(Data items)
- - -
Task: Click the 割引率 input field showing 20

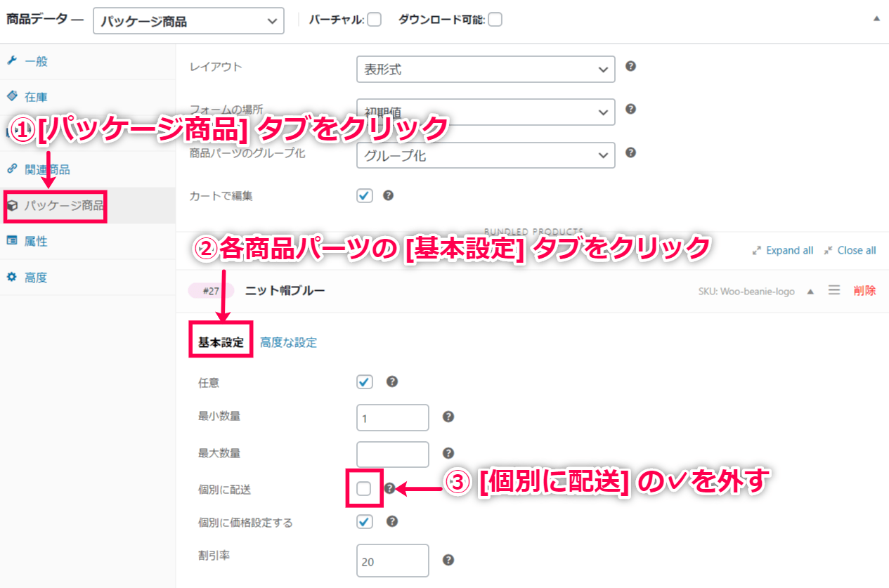Action: pos(392,561)
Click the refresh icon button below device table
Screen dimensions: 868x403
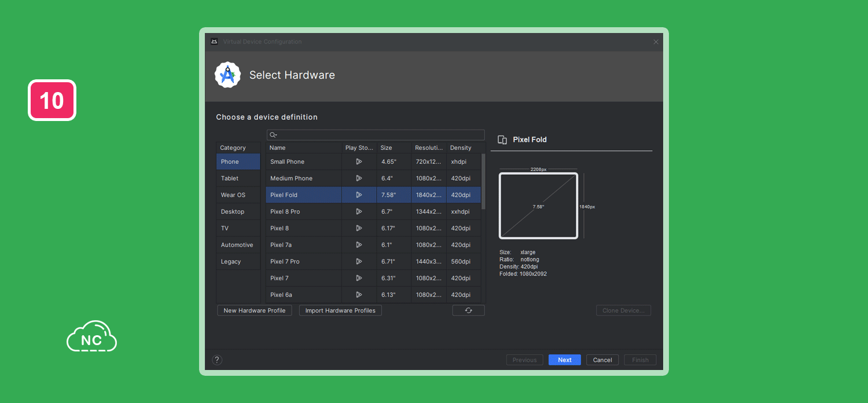469,310
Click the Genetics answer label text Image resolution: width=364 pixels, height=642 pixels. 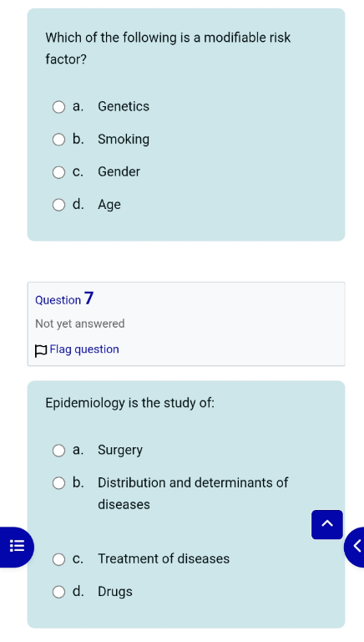click(x=124, y=106)
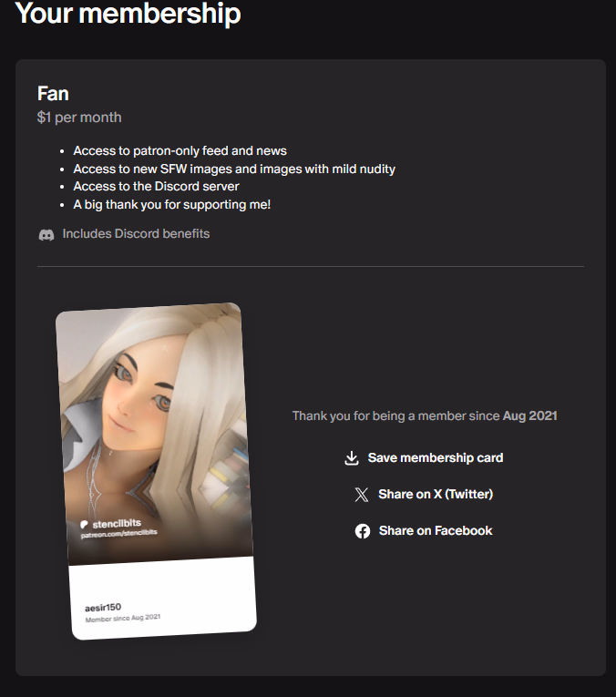Click the download arrow icon
Viewport: 616px width, 697px height.
point(352,458)
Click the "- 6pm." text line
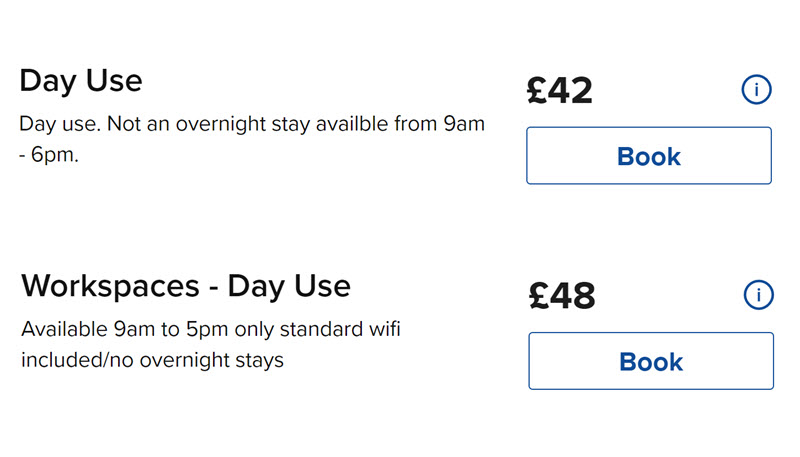Screen dimensions: 800x457 [49, 155]
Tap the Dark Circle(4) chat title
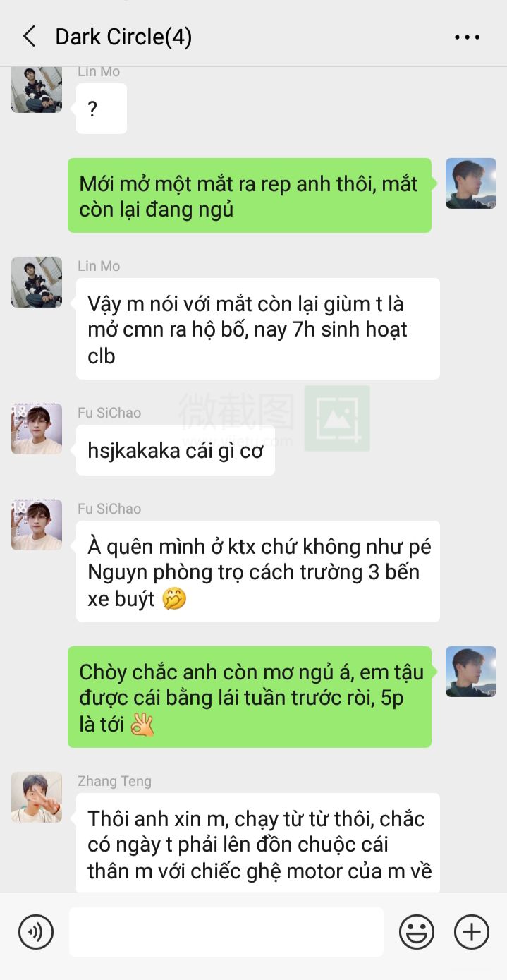 [x=123, y=37]
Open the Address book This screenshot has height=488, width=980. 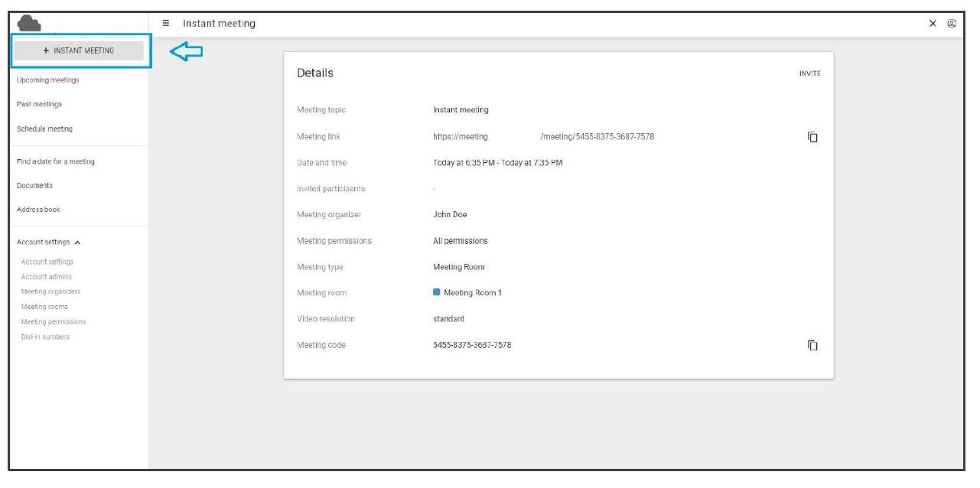point(38,210)
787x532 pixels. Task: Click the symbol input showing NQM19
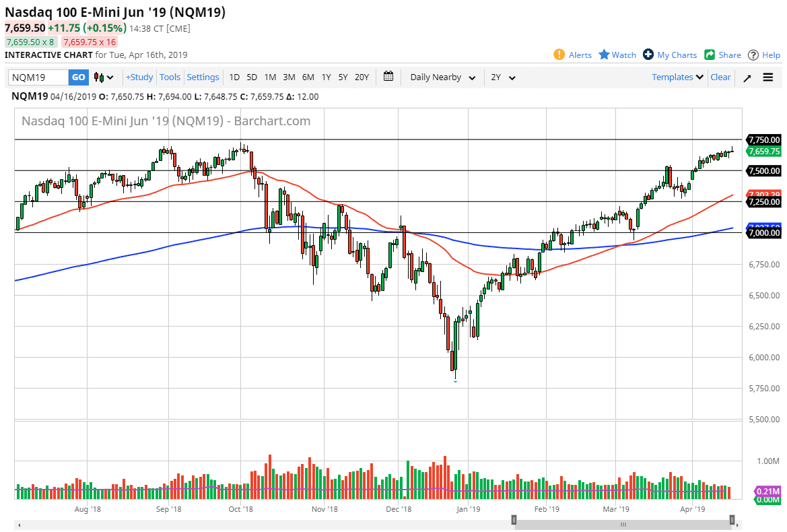pyautogui.click(x=37, y=77)
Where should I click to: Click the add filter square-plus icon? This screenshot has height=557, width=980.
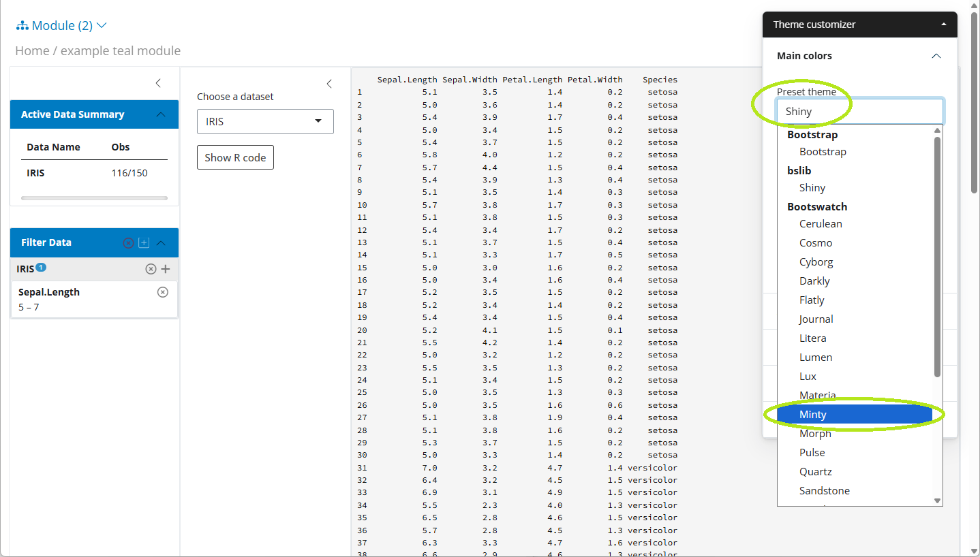144,243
- - -
Please output the lines from the line that contains "787x532 pixels. Task: Click" through the end of the records, both ends included, exactly and with no pictures.

__Answer__
787x532 pixels. Task: Click the symbol input showing NQM19
pyautogui.click(x=37, y=77)
Where should I click to: Click the add filter square-plus icon? This screenshot has height=557, width=980.
144,243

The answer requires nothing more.